--- start of Exercise input ---

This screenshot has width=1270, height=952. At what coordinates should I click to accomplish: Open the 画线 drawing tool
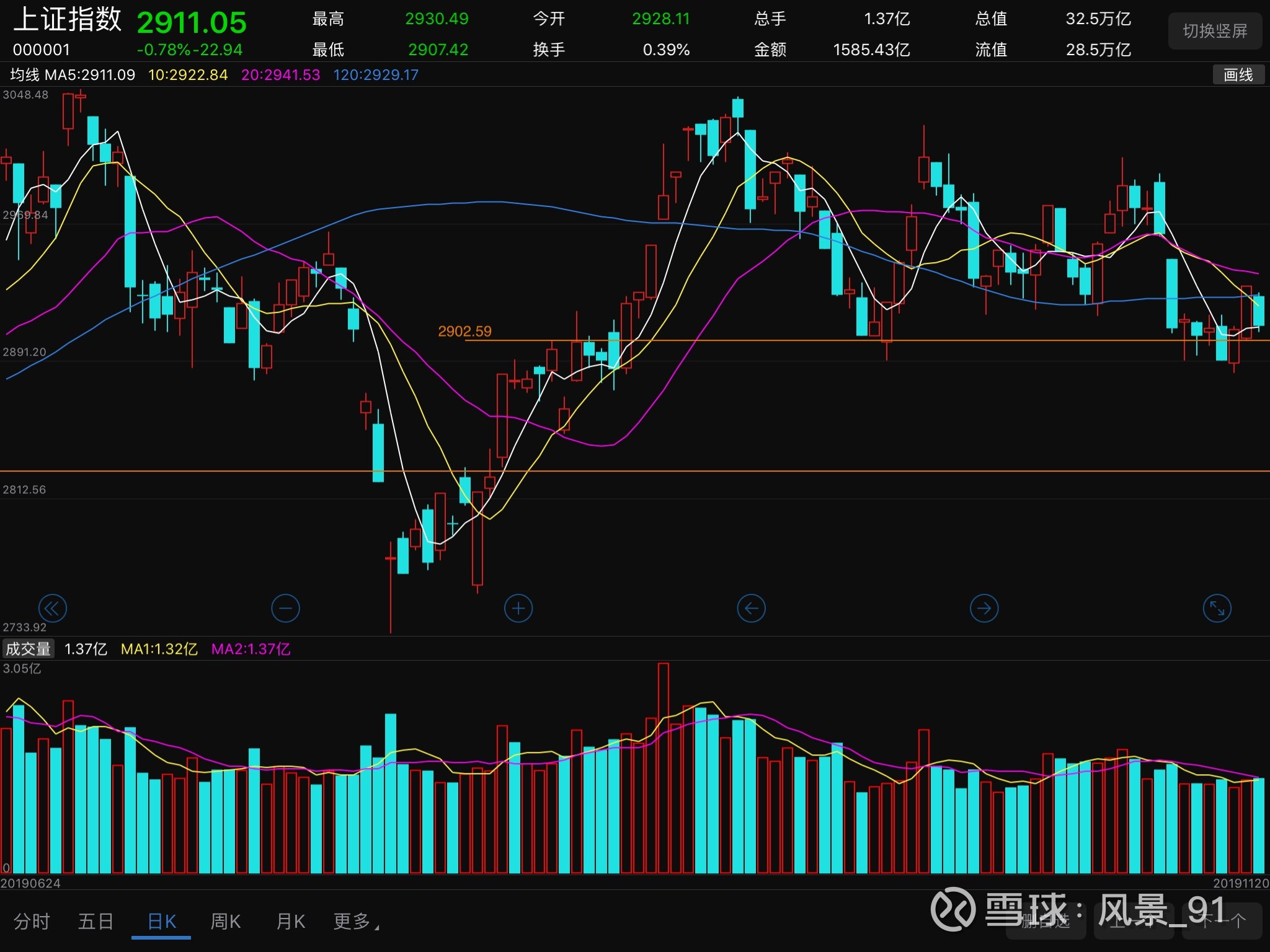1238,75
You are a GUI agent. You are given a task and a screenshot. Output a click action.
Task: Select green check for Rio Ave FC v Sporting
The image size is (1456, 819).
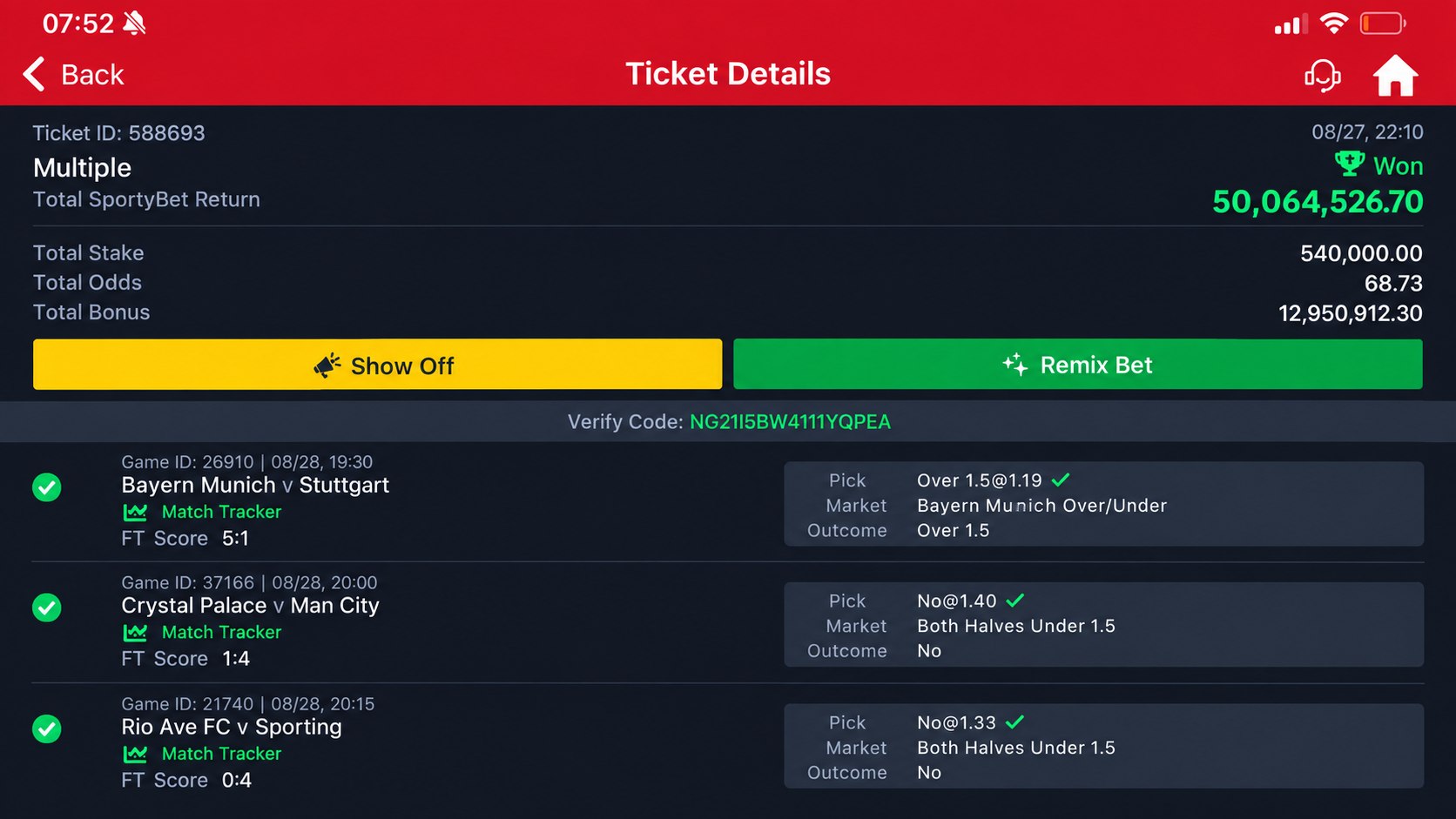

--- end of Exercise input ---

Task objective
Copy all of the rows above word for word, leaving the pictures out.

Result below
This screenshot has width=1270, height=952. At what coordinates should I click to accomplish: Open the 画线 drawing tool
1238,75
You are a GUI agent. You are given a task and a screenshot. Output a click action.
Task: Select green check for Rio Ave FC v Sporting
The image size is (1456, 819).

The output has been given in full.